It goes without saying that teaching a new math concept will almost always benefit from a hands-on component. Fractions definitely fall into this category. My students were pretty bright this year and picked up most math concepts very quickly. However, fractions seemed to throw them for a loop.
They understood that the numerator was the colored section of the shape, but they wanted to use the rest of the fractional pieces as the denominator. For example, if a shape was divided into fifths and one was colored in, many would mistakenly name the fraction as one-fourth. One piece colored in, four left uncolored. It was an easy enough misconception to clear up though. One of the ways we did that was by getting hands-on – really hands-on – with Play-doh!

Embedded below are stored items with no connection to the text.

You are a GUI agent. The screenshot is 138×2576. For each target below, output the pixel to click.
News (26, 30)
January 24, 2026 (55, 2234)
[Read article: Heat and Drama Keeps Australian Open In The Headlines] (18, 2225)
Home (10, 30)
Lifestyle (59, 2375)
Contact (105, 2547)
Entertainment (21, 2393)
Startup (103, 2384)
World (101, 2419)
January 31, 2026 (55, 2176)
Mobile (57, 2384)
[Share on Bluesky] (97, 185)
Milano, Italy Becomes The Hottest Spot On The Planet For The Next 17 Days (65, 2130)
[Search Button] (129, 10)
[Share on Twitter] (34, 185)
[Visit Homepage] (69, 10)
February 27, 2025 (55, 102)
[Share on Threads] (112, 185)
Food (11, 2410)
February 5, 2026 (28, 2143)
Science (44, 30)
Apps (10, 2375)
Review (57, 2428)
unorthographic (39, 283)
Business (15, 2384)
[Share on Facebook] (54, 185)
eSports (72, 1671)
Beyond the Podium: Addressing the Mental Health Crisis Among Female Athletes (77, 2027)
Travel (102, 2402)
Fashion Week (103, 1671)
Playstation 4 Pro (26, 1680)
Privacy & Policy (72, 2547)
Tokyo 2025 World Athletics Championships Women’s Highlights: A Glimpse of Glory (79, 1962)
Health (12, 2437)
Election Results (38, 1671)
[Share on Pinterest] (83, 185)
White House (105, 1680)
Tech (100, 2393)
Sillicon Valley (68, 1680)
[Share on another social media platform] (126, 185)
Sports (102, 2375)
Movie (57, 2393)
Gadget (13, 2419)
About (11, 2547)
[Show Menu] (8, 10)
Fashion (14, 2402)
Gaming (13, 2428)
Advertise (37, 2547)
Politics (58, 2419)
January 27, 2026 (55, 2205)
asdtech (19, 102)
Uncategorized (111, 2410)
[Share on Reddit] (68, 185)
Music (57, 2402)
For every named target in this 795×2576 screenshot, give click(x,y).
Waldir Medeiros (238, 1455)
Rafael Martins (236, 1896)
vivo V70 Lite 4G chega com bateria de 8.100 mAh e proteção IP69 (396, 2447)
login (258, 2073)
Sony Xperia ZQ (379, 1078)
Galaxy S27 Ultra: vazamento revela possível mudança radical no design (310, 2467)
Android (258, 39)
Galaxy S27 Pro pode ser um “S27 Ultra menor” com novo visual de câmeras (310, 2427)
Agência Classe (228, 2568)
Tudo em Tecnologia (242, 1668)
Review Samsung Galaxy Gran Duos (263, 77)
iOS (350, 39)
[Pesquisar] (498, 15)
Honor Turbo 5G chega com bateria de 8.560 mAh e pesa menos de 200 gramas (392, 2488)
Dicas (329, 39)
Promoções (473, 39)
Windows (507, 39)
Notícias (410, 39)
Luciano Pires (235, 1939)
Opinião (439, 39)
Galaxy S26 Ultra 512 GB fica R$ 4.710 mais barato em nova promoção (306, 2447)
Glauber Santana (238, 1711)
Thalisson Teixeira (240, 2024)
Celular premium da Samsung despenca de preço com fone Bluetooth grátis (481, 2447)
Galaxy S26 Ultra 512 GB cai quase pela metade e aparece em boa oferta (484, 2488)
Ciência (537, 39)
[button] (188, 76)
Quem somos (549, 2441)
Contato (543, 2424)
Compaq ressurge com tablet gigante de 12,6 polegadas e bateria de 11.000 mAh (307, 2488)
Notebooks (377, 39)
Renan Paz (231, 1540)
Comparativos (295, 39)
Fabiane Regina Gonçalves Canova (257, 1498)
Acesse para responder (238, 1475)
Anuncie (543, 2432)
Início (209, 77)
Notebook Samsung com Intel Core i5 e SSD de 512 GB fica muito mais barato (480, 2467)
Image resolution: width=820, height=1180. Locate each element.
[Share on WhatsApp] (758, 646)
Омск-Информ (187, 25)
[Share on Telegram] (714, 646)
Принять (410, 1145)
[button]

I gave them some direction at the beginning. I asked them to create a square and divide it into halves. Then I asked them to make a circle and divide it into thirds. I kept going in this way for a while and then asked them to show me one-half or two-thirds, etc. It really gave them a concrete idea of what a fractional part is and absolutely helped with their prior misconceptions. We progressed into larger fractions pretty quickly as they showed a very clear understanding of the concept that they previously struggled through.
Some tips if you decide to bust out the Play-doh:
1. Use the party favor-sized cans of Play-doh. They’re just enough for this type of lesson.
2. Let them use the Play-doh right on the desk or table. I first used a piece of paper to keep things clean, but the Play-doh stuck to the paper and became a more of a mess!
3. Give the kids plastic knives or popsicle sticks to cut shapes or make the fractional lines. They also work great to scrape up the finished shape or show a certain fractional part on your prompt.
4. The Play-doh container itself cuts a fantastic circle.
5. And last but not least, be sure to give them some time to play and explore before and after the lesson. It’s their natural urge, so don’t fight it.